■ **Records supplied**:
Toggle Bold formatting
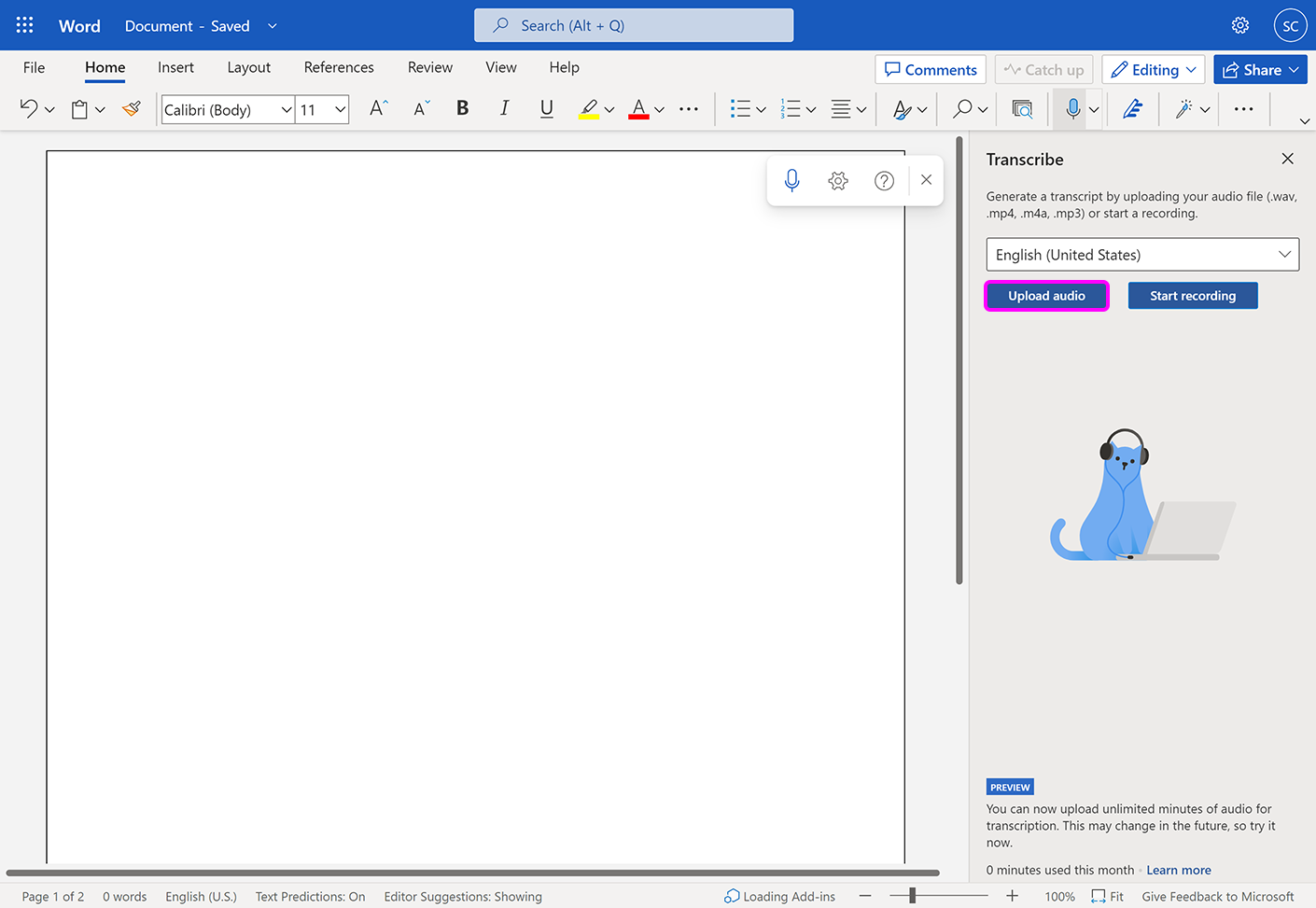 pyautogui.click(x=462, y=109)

==

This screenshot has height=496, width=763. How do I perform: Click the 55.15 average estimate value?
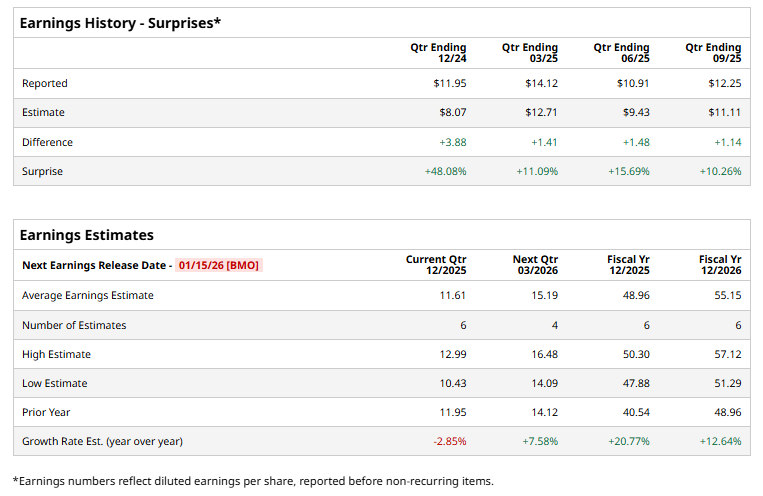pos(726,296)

* * *

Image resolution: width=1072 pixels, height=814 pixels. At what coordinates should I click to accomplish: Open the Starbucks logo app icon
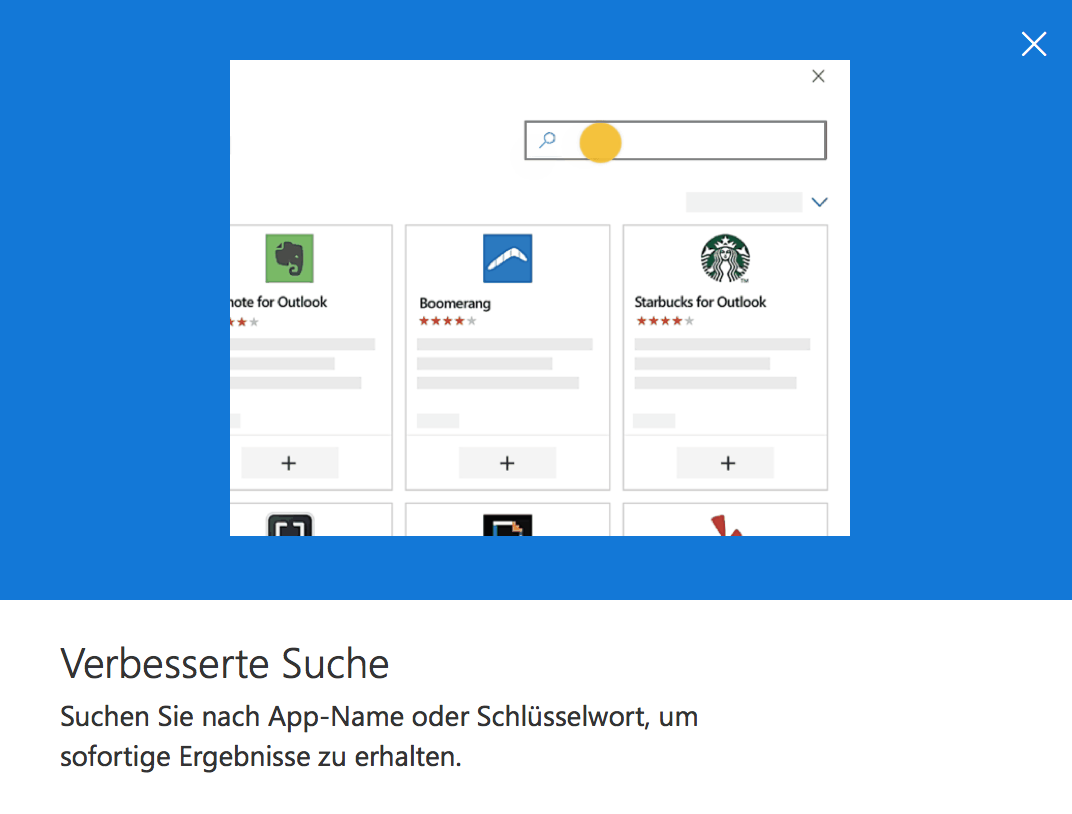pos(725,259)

■ **What you will do**:
Recast the items from the line that contains "Image resolution: width=1072" through the line that contains "pos(725,259)" as a Markdown table with the columns Row and Line, leaving out blank lines and the pictures.

■ **Final result**:
| Row | Line |
|---|---|
| 1 | Image resolution: width=1072 pixels, height=814 pixels. At what coordinates should I click to accomplish: Open the Starbucks logo app icon |
| 2 | pos(725,259) |